Pick out every line of the entries below that contains the word "Open", and copy each one in full. Treat case as significant.
-- Begin Materials provided --
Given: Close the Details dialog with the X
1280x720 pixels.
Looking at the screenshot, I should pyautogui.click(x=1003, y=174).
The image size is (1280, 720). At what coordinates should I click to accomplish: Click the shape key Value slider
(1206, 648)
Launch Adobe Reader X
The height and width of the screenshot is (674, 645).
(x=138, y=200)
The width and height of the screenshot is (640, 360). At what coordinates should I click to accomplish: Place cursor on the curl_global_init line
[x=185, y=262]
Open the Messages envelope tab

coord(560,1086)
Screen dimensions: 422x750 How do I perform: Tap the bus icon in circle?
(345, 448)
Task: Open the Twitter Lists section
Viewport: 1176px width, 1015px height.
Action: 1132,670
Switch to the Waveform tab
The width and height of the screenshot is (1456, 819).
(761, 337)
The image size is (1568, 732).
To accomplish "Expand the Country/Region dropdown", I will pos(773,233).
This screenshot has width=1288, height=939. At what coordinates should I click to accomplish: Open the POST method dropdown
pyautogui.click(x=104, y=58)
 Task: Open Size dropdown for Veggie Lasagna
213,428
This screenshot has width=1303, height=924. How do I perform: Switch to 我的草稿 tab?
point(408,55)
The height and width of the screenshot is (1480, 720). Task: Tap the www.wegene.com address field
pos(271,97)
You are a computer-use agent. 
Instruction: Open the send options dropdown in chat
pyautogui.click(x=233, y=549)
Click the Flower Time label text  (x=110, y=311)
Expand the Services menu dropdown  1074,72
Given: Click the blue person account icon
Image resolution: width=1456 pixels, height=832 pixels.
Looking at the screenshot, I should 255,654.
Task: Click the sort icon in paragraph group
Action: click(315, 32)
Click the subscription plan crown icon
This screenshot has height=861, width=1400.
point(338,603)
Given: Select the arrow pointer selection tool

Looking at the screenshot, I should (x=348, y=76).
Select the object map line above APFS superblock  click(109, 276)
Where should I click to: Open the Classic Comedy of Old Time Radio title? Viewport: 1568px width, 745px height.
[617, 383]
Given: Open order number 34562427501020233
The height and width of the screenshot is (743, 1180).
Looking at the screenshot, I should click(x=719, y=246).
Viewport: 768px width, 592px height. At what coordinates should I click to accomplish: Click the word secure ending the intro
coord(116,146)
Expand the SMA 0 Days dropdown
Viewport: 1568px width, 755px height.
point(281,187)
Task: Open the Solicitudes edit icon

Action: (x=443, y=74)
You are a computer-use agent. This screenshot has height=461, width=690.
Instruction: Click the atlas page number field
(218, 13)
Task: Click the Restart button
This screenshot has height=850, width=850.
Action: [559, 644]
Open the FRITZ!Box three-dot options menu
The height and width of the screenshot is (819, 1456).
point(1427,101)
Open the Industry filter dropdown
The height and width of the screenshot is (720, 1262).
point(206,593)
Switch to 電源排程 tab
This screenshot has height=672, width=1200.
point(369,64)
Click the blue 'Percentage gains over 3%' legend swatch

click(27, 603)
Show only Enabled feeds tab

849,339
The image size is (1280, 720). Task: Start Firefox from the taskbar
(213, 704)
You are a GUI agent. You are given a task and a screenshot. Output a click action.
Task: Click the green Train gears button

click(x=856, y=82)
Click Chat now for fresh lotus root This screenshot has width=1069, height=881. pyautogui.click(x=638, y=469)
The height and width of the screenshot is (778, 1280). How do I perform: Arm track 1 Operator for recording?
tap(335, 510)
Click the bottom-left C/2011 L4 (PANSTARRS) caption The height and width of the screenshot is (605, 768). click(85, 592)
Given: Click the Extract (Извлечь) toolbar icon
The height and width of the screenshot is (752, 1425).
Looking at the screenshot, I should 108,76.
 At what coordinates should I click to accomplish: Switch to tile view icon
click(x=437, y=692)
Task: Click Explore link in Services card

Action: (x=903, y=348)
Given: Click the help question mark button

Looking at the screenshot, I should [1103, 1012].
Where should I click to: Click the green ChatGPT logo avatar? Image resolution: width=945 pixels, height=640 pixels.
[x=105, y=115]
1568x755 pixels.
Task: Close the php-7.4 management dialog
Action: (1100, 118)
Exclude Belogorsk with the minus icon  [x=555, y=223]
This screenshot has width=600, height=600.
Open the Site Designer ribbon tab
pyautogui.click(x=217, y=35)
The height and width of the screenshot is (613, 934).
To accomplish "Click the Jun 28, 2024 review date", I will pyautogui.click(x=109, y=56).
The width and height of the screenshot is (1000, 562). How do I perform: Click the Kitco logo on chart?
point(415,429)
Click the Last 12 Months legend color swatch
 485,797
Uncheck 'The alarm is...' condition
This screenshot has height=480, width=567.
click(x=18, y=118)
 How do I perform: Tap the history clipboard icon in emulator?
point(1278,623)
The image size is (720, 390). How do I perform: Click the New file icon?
-- End Materials provided --
__The reply__:
Open the Messages envelope tab
Task: Open the Twitter Lists section
This screenshot has width=1288, height=939. At what coordinates should I click to accomplish: Open the POST method dropdown
 Task: Open Size dropdown for Veggie Lasagna
Instruction: Open the send options dropdown in chat
Where should I click to: Open the Classic Comedy of Old Time Radio title? Viewport: 1568px width, 745px height.
Given: Open order number 34562427501020233
Task: Open the Solicitudes edit icon
Open the FRITZ!Box three-dot options menu
Open the Industry filter dropdown
Open the Site Designer ribbon tab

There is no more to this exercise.